The targeting of Sen. Jon Tester (D-Mont.) was organized by D.C. Vote and featured three clergy members -- the Rev. Dr. E. Gail Anderson Holness, president of the Council of Churches of Greater Washington; the Rev. Mark A. Schaefer, a Methodist chaplain at American University; and Roger Burns of the Friends Meeting of Washington. They were joined by D.C. Vote Executive Director Ilir Zherka and Outreach Director Eugene D. Kinlow.
The bill in question was co-introduced last month by Tester and Sen. John McCain (R-Ariz.) and would "make it easier to buy guns and ammunition in the District and to repeal local registration and firearm storage requirements," according to an article by The Post's Ann E. Marimow. A companion bill with bipartisan sponsors has also been introduced in the House. Activists targeted Tester first, hoping that, as a Democrat, he might be more sympathetic toward the overwhelmingly Democratic city.
The protesters arrived at Tester's offices in the Hart Senate Office Building shortly before 9:30 and waited in the lobby for about 30 minutes. The five stood in a circle, taking turns saying prayers as receptionists typed and answered calls.
Once he arrived, Tester spoke outside with the activists for about 10 minutes.
"This is for us an essence of our democracy," Zherka told him, adding that the city's strict gun legislation "is essential in our view to us maintaining a healthy society." He noted that a federal judge recently ruled that the current laws comport with the 2nd Amendment.
"I don't think you would ask or accept the D.C. Council legislating on behalf of Montana," he said. "We would like that same kind of respect and equality."

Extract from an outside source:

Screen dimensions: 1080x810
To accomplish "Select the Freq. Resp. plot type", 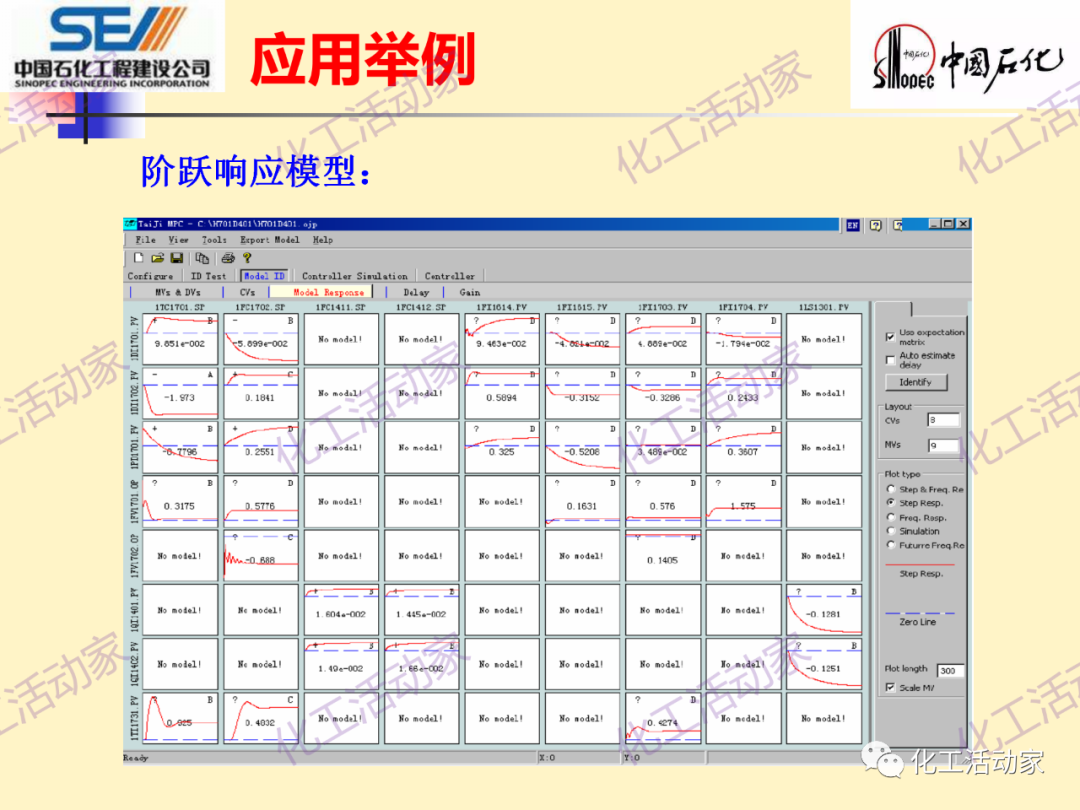I will tap(891, 516).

Holness invoked the Rev. Martin Luther King Jr., Dorothy Height and the Book of Amos in the course of her plea to the Montanan. "I appeal to your spiritual side, and I'm a lawyer as well, so we appeal to the government side," she said. She finished by appealing to his political side: "We believe that because you're a Democrat, you have it in your spirit to say, 'Yes, we can.' "
She included a personal anecdote -- how a gun-wielding man last October was shot by police and died on the grounds of her church, Christ Our Redeemer AME in Petworth.
Tester was polite but noncommittal.
"I appreciate the perspective," he told them. "If I'm going to be right straight honest with you, we can agree to disagree. I get the local control stuff. I appreciate that. The 2nd Amendment stuff is a little more firm in my soul because of where it is in the Constitution."
Holness pressed Tester on whether or not he might decide to withdraw his support of the bill.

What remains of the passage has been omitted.